Exercise aim:
The records must be retyped exactly, with no pictures included.
··· Data for analysis
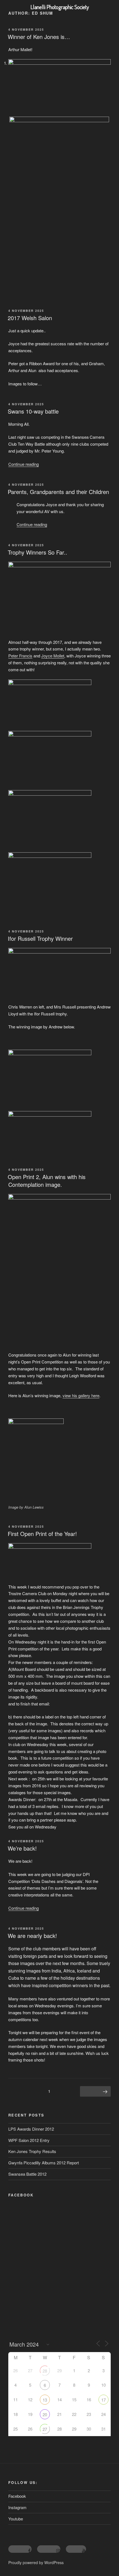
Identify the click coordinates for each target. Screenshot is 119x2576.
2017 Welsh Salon (30, 318)
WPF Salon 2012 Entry (29, 2140)
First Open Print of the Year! (42, 1534)
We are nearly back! (32, 1936)
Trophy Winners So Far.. (37, 552)
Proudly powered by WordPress (36, 2562)
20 (45, 2414)
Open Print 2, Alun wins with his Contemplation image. (47, 1180)
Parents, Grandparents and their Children (58, 492)
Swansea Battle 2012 (27, 2174)
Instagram (17, 2507)
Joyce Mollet (52, 656)
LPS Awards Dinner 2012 (31, 2129)
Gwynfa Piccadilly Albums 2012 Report (43, 2162)
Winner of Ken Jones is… (39, 37)
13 (45, 2400)
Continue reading (23, 464)
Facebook (17, 2496)
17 (103, 2400)
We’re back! (22, 1848)
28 (45, 2371)
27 (45, 2429)
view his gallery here (81, 1395)
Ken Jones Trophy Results (32, 2151)
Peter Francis (20, 656)
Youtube (15, 2519)
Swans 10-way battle (33, 411)
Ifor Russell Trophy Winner (40, 938)
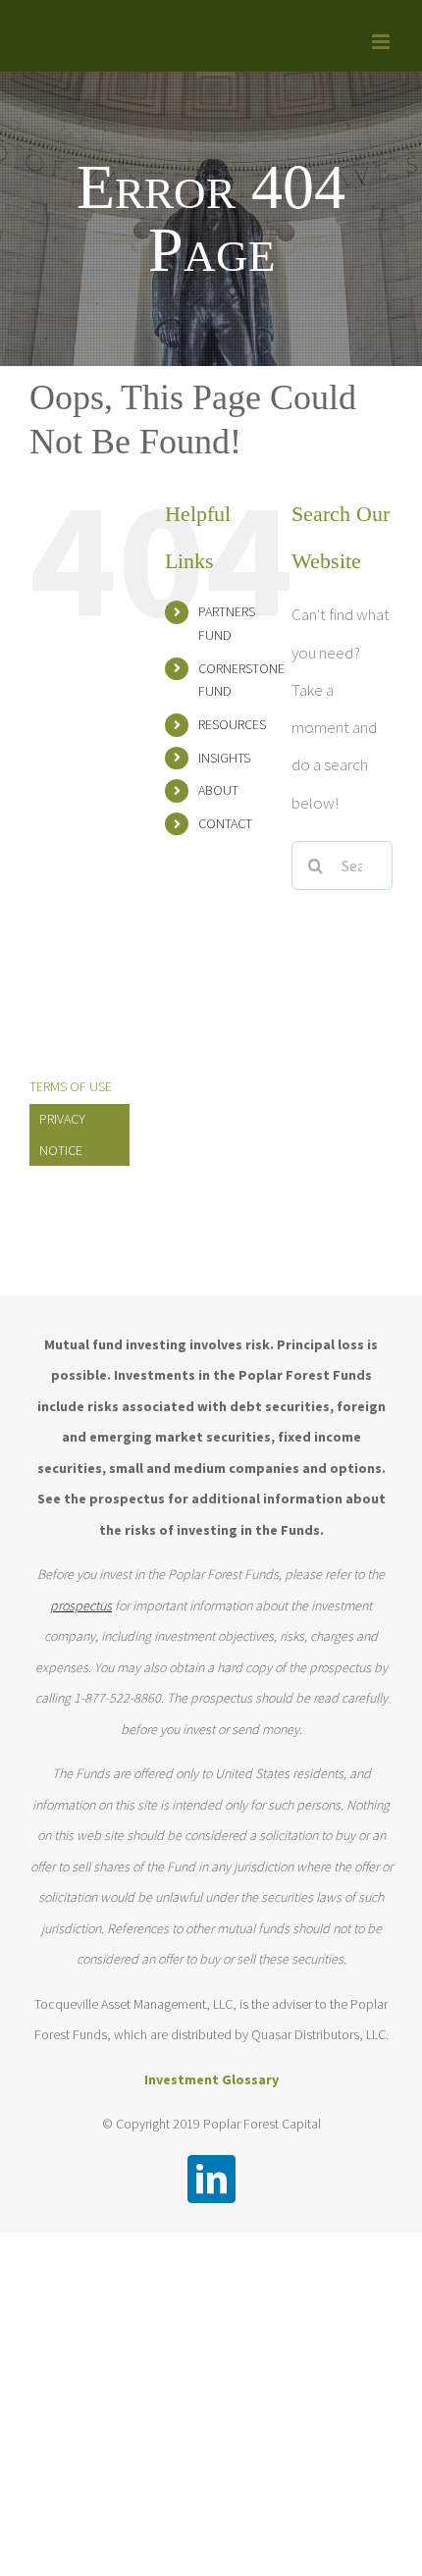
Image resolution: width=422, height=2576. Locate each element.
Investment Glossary (211, 2079)
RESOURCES (232, 724)
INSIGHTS (224, 757)
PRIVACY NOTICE (62, 1134)
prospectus (81, 1605)
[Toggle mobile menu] (382, 41)
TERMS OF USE (70, 1086)
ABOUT (218, 790)
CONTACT (225, 823)
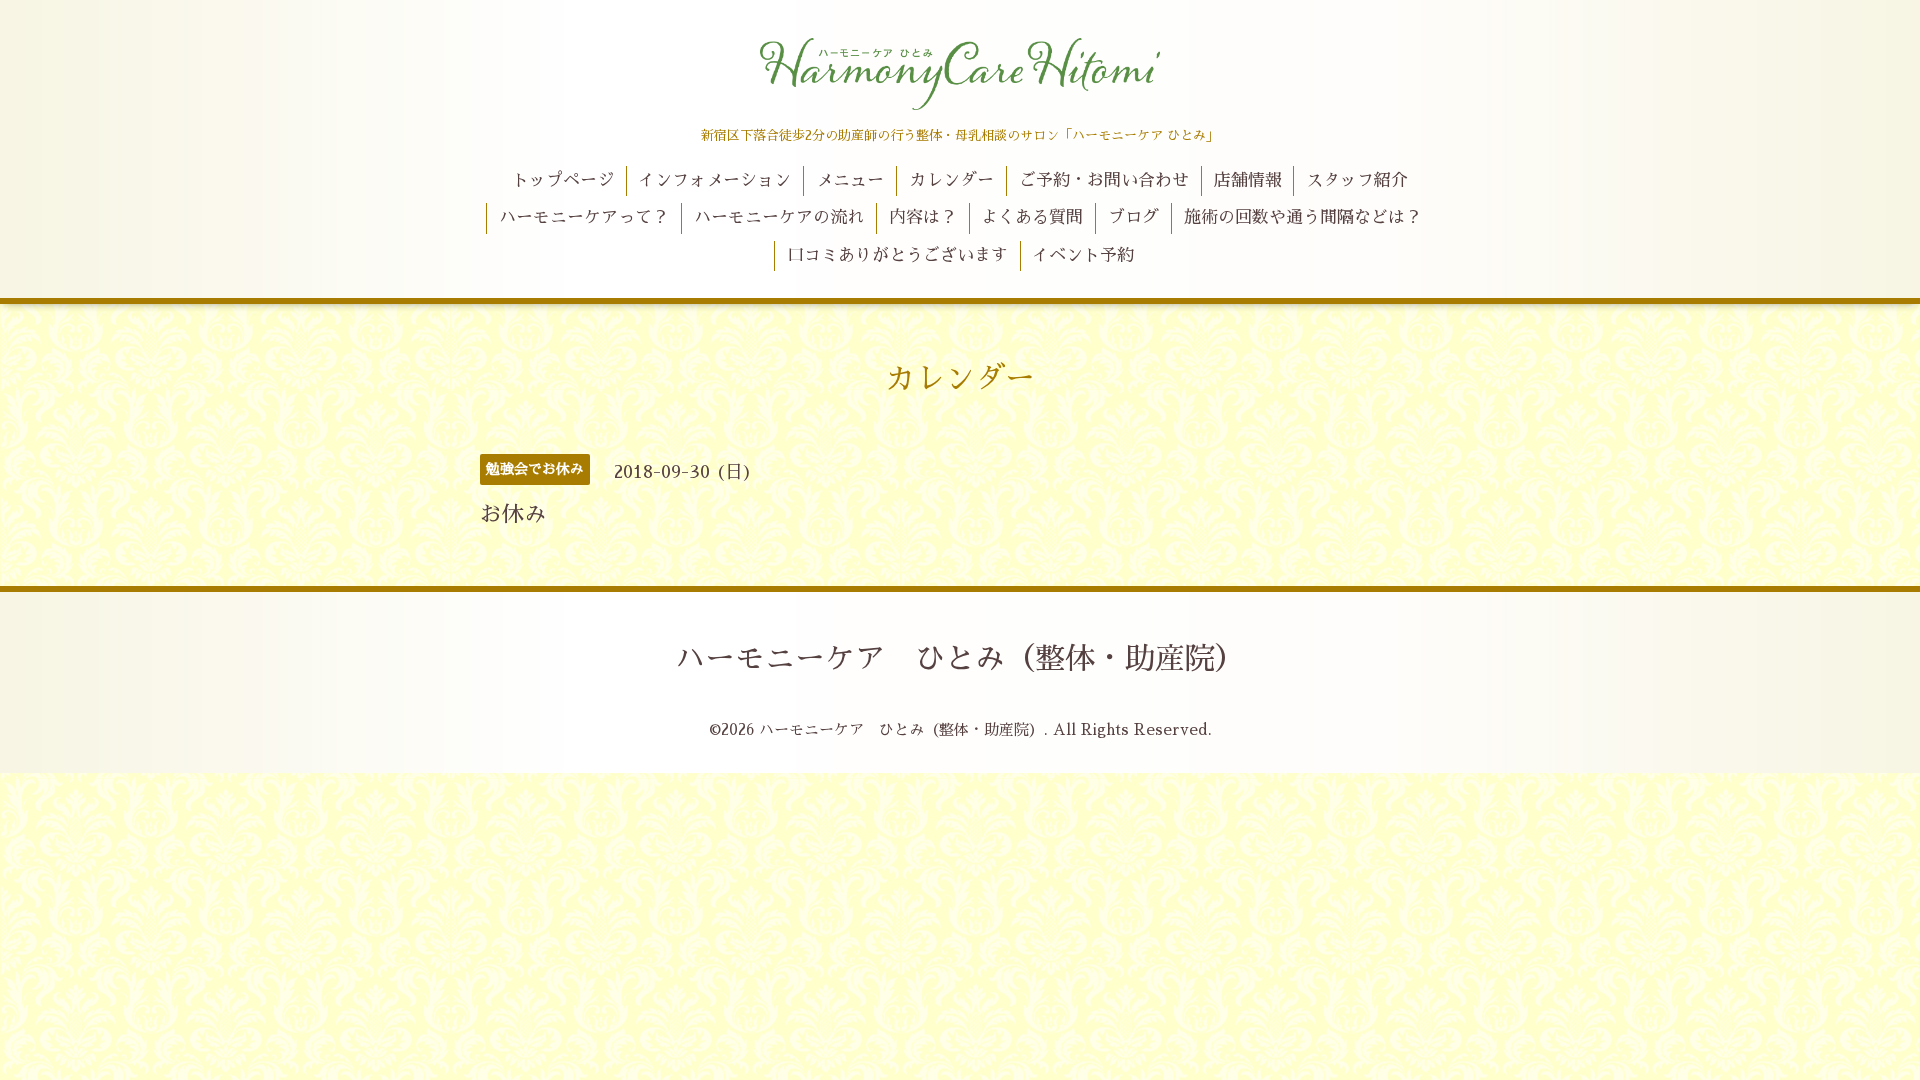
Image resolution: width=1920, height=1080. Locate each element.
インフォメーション (714, 180)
······
Written response:
Identify the click coordinates for each target. Screenshot is 119x2576.
2017 Welsh Salon (30, 318)
WPF Salon 2012 Entry (29, 2140)
First Open Print of the Year! (42, 1534)
We are nearly back! (32, 1936)
Trophy Winners So Far.. (37, 552)
Proudly powered by WordPress (36, 2562)
20 (45, 2414)
Open Print 2, Alun wins with his Contemplation image. (47, 1180)
Parents, Grandparents and their Children (58, 492)
Swansea Battle 2012 (27, 2174)
Instagram (17, 2507)
Joyce Mollet (52, 656)
LPS Awards Dinner 2012 (31, 2129)
Gwynfa Piccadilly Albums 2012 Report (43, 2162)
Winner of Ken Jones is… (39, 37)
13 (45, 2400)
Continue reading (23, 464)
Facebook (17, 2496)
17 (103, 2400)
We’re back! (22, 1848)
28 (45, 2371)
27 (45, 2429)
view his gallery here (81, 1395)
Ken Jones Trophy Results (32, 2151)
Peter Francis (20, 656)
Youtube (15, 2519)
Swans 10-way battle (33, 411)
Ifor Russell Trophy Winner (40, 938)
Image resolution: width=422, height=2576. Locate each element.
Investment Glossary (211, 2079)
RESOURCES (232, 724)
INSIGHTS (224, 757)
PRIVACY NOTICE (62, 1134)
prospectus (81, 1605)
[Toggle mobile menu] (382, 41)
TERMS OF USE (70, 1086)
ABOUT (218, 790)
CONTACT (225, 823)
Image resolution: width=1920, height=1080. Locate each element.
インフォメーション (714, 180)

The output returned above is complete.